Shortlisted for the Walter Scott Prize for Historical Fiction 2014.
'One of the best historical novels of recent years, Greig dusts off the past and presents it with tremendous skill' - Literary Review
'A Triumph of suspense' - Guardian
Saltire Award-winning author Andrew Greig reimagines the Border Ballad Fair Helen of Kirkconnel Lea as a dark romance and stirring adventure. Often called the Scottish Romeo & Juliet, here it is re-presented as the source of an equally famed, more complex drama.
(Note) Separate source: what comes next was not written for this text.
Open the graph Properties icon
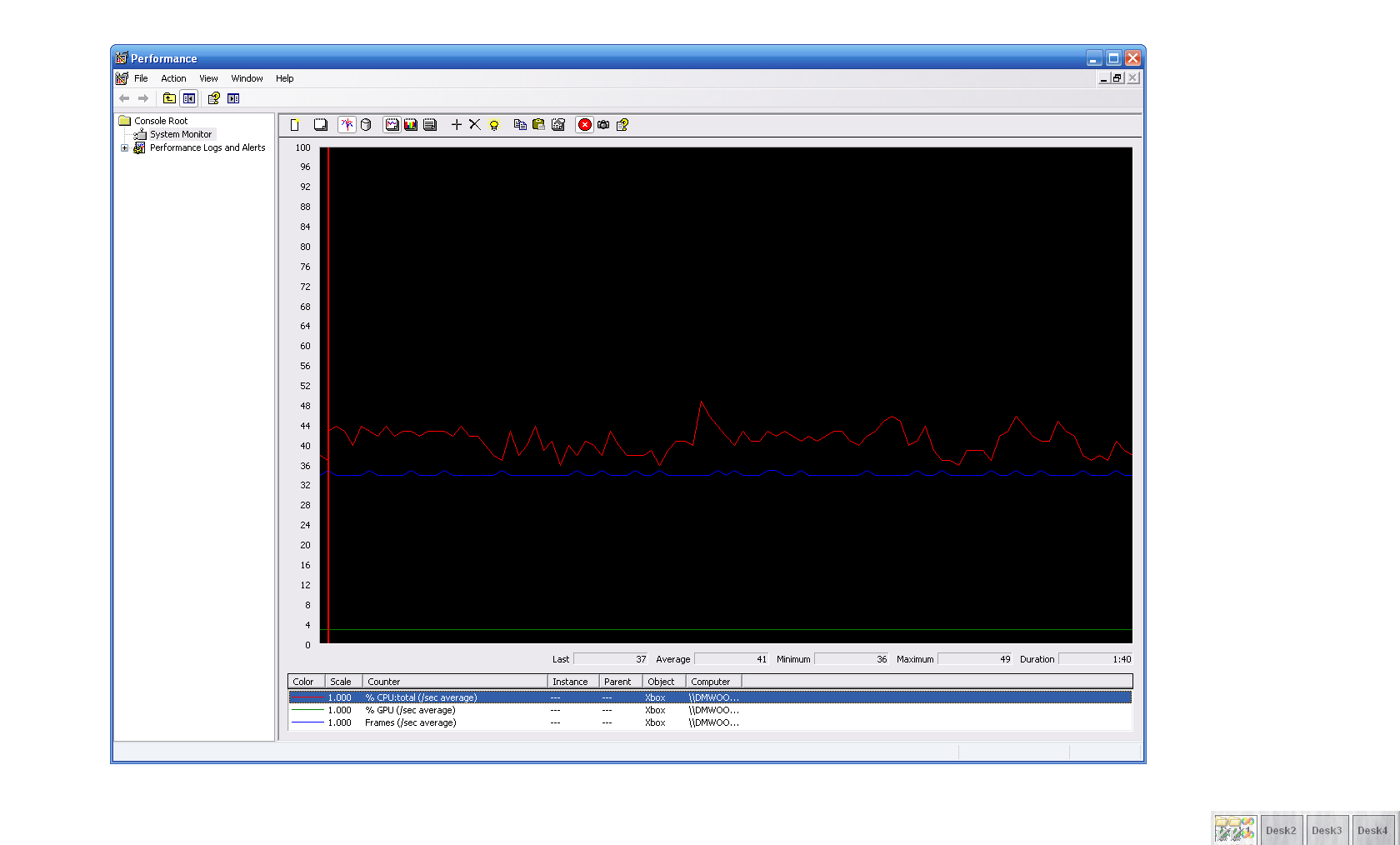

The Scottish Borderlands, 1590s
Harry Langton is called back to the country of his childhood to aide an old friend, Adam Fleming, who believes his life is in danger. He's fallen for Helen of Annandale and, in turn, fallen foul of her rival, Robert Bell: a man as violent as he is influential. In a land where minor lairds vie for power and blood feuds are settled by the sword, Fleming faces a battle to win Helen's hand. Entrusted as guard to the lovers' secret trysts, Langton is thrust into the middle of a dangerous triangle; and discovers Helen is not so chaste as she is fair. But Langton has his own secrets to keep - and other friends to serve. Someone has noticed his connections, and recruited him in their bid to control the hierarchy of the Border families; someone who would use lovers as pawns in a game of war.
Andrew Greig is a poet and novelist. He has published six volumes of poetry (Bloodaxe) and four novels, the most recent of which, That Summer, brought him to a wide readership. He was born in Bannockburn in Scotland and educated at the University of Edinburgh. He lives in Orkney and Sheffield (with his wife the writer Leslie Glaister). Among other things, he is known as the unofficial poet laureate of the mountaineering community and a love of the land characterises much of his work.